Student Housing, Civil Rights and Property Rights

By Bradley S. Dornish, Esq.

For many years, municipalities all over Pennsylvania have been attempting to deal with student housing issues. When colleges and universities do not have enough dormitories on their own campuses, many homes in the areas adjacent to the schools become student housing rentals. Sometimes, from 4-8 students will live in a 4 bedroom house. Often, the students bring their late hours, extra vehicles, weekend parties and other activities with them into the quiet residential neighborhoods. This conduct has created a backlash of anti-student housing ordinances.

Currently, we are fighting such an ordinance in Greensburg, Pennsylvania. That ordinance allows only 1 unit per building to be registered as a student housing unit, and imposes additional off street parking requirements on student housing that are not imposed on other types of residential uses. The Greensburg ordinance further provides that a new registration for student housing will not be accepted from a unit within 500 hundred feet of another already registered student housing unit. The ordinance also requires that each unit either be student housing or not student housing, and limits a landlord’s ability to determine each year whether to rent to students or non-student tenants. Further, every student in the municipality has to register and identify their student housing unit for inspections by the municipal building inspector.

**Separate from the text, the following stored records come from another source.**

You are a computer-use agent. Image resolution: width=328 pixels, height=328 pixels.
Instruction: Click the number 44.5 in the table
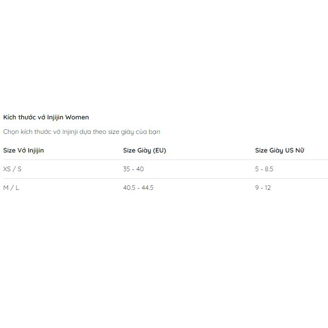point(147,188)
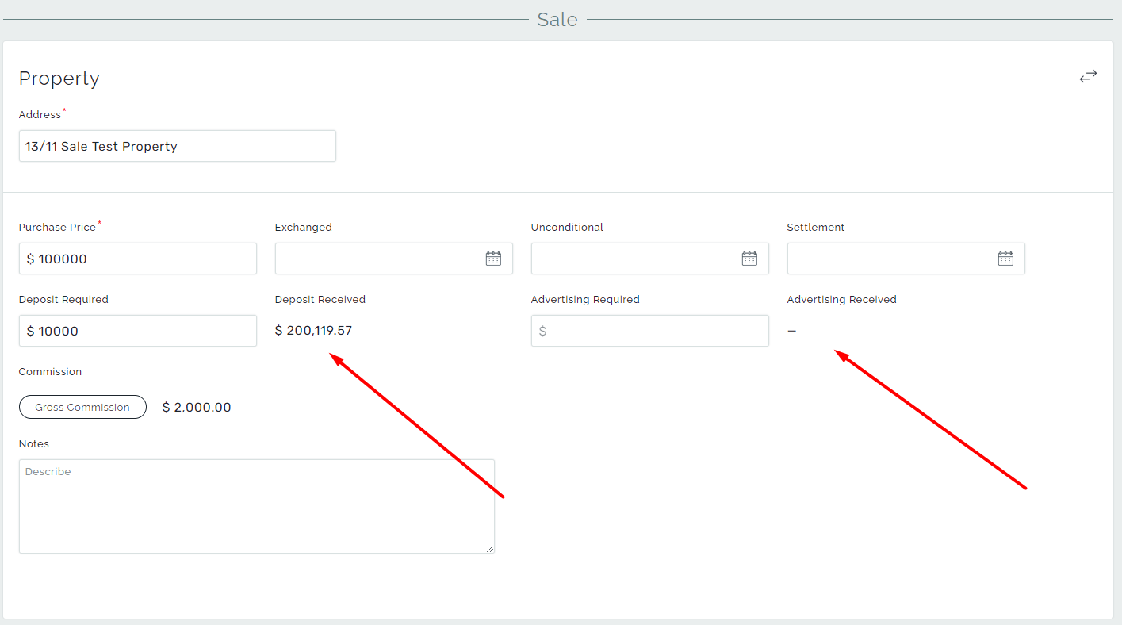Click the Purchase Price field containing 100000
The height and width of the screenshot is (625, 1122).
tap(137, 258)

Certainly, some provisions of this ordinance can be justified as legitimate extensions of the “parens patria” legal obligations of the municipality. In English, that means that the municipality has a duty to act in a parental capacity to protect those living within its borders, including students, from being taken advantage of by unscrupulous property owners providing crowded and unsafe, unsanitary housing.

However, many of the attributes of this ordinance are crafted to discriminate against students. I have advised several of my clients to include in their rental applications and to post at their properties the language “students need not apply.” If this is vaguely reminiscent of the 1950’s civil rights movement, it should be. Back then, our courts did not consider that race, religion or national origin were the types of classifications which justified equal protection for the members of the discriminated against or minority groups.

Pennsylvania and Federal Courts have on many occasions upheld the ability of municipal ordinances to discriminate against students. The courts have ruled that students are not a protected class under existing civil rights laws, and therefore, the municipalities did not have to show a reasonable basis for each effort to identify and discriminate against students in providing housing. However, the difference we, as attorneys for landlords, see between the civil rights issues of the past and student housing, is that in student housing areas, those neighborhoods close to colleges and universities where many students reside, these ordinances create not just a discrimination against students, but a partial taking of the landlord’s property, and a deprivation to the landlord of the rental income that can come from the highest and best use of the property, i.e. renting it to students.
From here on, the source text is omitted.